Total number of bot hits purged: 90485
  • Then I purged a few thousand more by user agent:
$ ./ilri/check-spider-hits.sh -f dspace/config/spiders/agents/ilri 
Found 2707 hits from MaCoCu in statistics
Found 1785 hits from nettle in statistics

Total number of hits from bots: 4492
  • I found some CGSpace metadata in the wrong fields
    • Seven metadata in dc.subject (57) should be in dcterms.subject (187)
    • Twelve metadata in cg.title.journal (202) should be in cg.journal (251)
    • Three dc.identifier.isbn (20) should be in cg.isbn (252)
    • Three dc.identifier.issn (21) should be in cg.issn (253)

> [DATASET]
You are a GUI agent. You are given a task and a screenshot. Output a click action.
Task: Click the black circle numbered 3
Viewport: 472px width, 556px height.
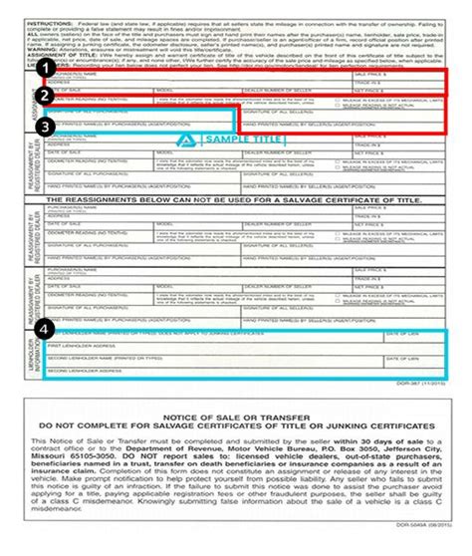[x=44, y=129]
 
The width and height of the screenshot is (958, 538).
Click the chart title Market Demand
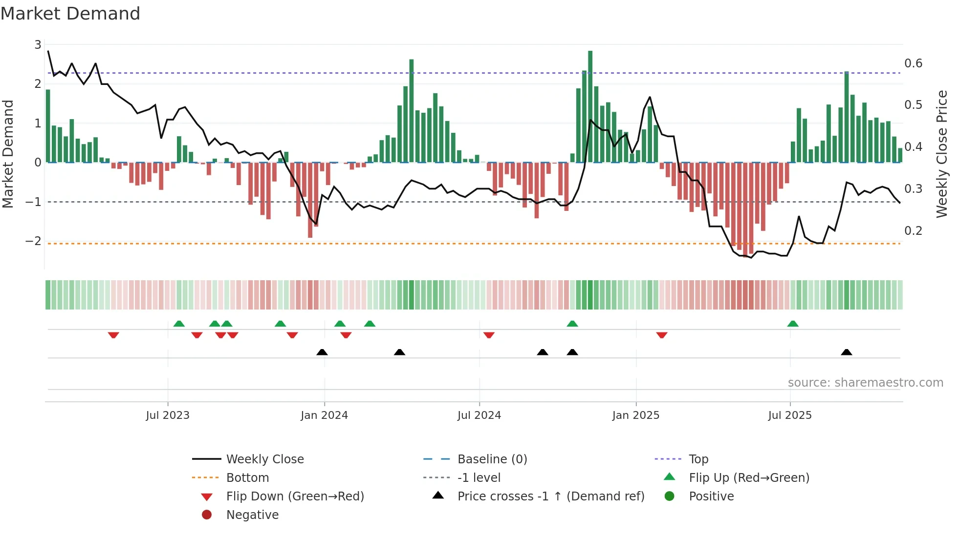pos(70,14)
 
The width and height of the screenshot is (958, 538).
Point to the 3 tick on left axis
pos(38,45)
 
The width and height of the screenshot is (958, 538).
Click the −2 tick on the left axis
pos(34,241)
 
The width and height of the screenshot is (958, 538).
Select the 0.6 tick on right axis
pos(913,63)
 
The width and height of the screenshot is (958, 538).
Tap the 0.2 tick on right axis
pos(913,230)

> [WHAT YOU NEED TO DO] Set down, word for word, everything in the notes on purging bot hits from "Total number of hits" down to "in cg.issn (253)".

> [RESPONSE FOR THIS EXERCISE]
Total number of hits from bots: 4492
  • I found some CGSpace metadata in the wrong fields
    • Seven metadata in dc.subject (57) should be in dcterms.subject (187)
    • Twelve metadata in cg.title.journal (202) should be in cg.journal (251)
    • Three dc.identifier.isbn (20) should be in cg.isbn (252)
    • Three dc.identifier.issn (21) should be in cg.issn (253)